Thursday's planned votes are a product of an agreement between McConnell and Senate Minority Leader Charles Schumer, D-N.Y. But even as the leaders announced the deal, they traded barbs in speeches on the Senate floor. McConnell accused Democrats of rejecting a reasonable proposal from Trump because of political opposition to the president, and Schumer argued that Republicans and Trump were operating in bad faith by including new asylum curbs and failing to consult with Democrats.
"On one side of the scale we have all of my Democratic colleagues' declarations that we must reopen the rest of the federal government and get federal workers their paychecks . . . And we have their stated desire to help out a number of individuals with a more certain immigration status," McConnell said. "That's one side of the scale. All that's on the other side is the far left's political animus for the occupant of the White House. It is high time to get serious."
Schumer disputed McConnell's remarks.
"Now the president said his proposal was a reasonable compromise. In fact it is neither reasonable nor a compromise," Schumer said. "There was no serious negotiation with any Democrat about what went into the proposal. That's because the proposal was never intended to pass. It's only a thinly veiled attempt by the president to save face."
The acrimony on display on the Senate floor came as warnings intensified about the shutdown's economic consequences, and federal agencies such as the Transportation Security Administration and the Internal Revenue Service struggled to conduct their basic duties.
Some employees who are not getting paid but are supposed to report to work anyway because their duties have been deemed essential chose to stay home. Lawmakers from Virginia and Maryland, with large concentrations of federal workers, issued increasingly desperate calls for the shutdown to be over with - and yet there was still no end in sight.
Hoping to entice some Democrats to support his new proposal, Trump offered a three-year pause in his efforts to scrap rules that shield some immigrants from deportation. The rules are a Democratic priority, as they protect the "dreamers," a group that includes 700,000 young people brought illegally to the United States as children, who won temporary deportation protections under the Obama-era program formally known as Deferred Action for Childhood Arrivals (DACA).
But Democrats accused Trump of offering a short-term solution to a problem he himself caused, and the Supreme Court on Tuesday weakened Trump's hand, taking no action to review lower-court rulings that had blocked Trump from ending DACA. If the court sticks to its normal procedures, even accepting the case at a later date would probably mean the justices would not hear arguments until the court's new term starts in October. That would probably keep the program in place until at least next year.
With the court seemingly keeping the program safe for at least a year, Trump's offer to suspend his efforts to end it became less appealing to lawmakers who were already skeptical.
Democratic opposition to Trump's proposal further solidified Tuesday as Democratic lawmakers and immigration activists dug into the Senate legislation and discovered that it contains dramatic new limits on the U.S. asylum program.
The legislation specifies that children younger than 18 from Honduras, El Salvador and Guatemala could not apply for asylum at the U.S. border and instead would be turned away, because of a new requirement that they apply from their home countries. The law would also set a new cap of 15,000 on the number of children who could qualify each year for the asylum program.
Additionally, the legislation says children could qualify for asylum only if they had a U.S.-based guardian to care for them. Immigration experts said the changes would effectively bar Central American minors arriving at U.S. borders from access to asylum.

************

Required work:
1 - According to the Senate shutdown article, how many young people are included in the group known as the "dreamers"?
2 - Which countries does the Senate shutdown article name as places whose children younger than 18 could not apply for asylum at the U.S. border under the legislation?
Rely solely on the Senate shutdown article for what follows.

************

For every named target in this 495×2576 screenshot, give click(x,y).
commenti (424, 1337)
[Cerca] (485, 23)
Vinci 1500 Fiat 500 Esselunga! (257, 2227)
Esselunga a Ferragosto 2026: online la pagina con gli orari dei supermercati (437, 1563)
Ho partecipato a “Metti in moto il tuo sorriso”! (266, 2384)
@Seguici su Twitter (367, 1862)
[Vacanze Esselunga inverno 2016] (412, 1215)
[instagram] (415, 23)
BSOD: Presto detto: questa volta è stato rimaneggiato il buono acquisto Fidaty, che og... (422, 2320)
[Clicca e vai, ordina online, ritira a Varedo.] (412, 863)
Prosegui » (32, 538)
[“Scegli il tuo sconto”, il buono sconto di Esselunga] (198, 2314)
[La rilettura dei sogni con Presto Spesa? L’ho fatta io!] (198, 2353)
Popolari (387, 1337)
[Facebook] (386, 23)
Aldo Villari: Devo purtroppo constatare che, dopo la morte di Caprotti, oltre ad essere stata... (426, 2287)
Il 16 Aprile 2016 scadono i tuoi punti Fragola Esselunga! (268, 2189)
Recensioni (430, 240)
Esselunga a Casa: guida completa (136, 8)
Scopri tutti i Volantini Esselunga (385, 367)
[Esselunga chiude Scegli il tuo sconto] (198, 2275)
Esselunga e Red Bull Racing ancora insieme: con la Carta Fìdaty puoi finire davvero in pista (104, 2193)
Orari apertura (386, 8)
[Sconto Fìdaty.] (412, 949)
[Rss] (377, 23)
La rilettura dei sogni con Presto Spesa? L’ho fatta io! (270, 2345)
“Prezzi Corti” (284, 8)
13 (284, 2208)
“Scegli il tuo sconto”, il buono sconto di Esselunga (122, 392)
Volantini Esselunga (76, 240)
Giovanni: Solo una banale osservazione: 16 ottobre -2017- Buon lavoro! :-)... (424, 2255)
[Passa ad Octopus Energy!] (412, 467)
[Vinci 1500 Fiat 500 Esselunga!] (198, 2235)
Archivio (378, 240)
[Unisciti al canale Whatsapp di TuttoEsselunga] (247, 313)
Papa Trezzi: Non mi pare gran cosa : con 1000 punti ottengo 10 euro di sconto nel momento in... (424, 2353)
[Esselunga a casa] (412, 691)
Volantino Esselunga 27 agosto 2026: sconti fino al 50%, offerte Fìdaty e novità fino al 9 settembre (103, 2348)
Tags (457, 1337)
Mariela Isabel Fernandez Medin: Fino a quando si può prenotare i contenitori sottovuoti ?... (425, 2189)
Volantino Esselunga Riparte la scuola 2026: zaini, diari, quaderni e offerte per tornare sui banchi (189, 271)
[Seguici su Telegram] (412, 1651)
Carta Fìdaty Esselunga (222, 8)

************

Answers for the exercise:
1 - 700,000

2 - Honduras, El Salvador and Guatemala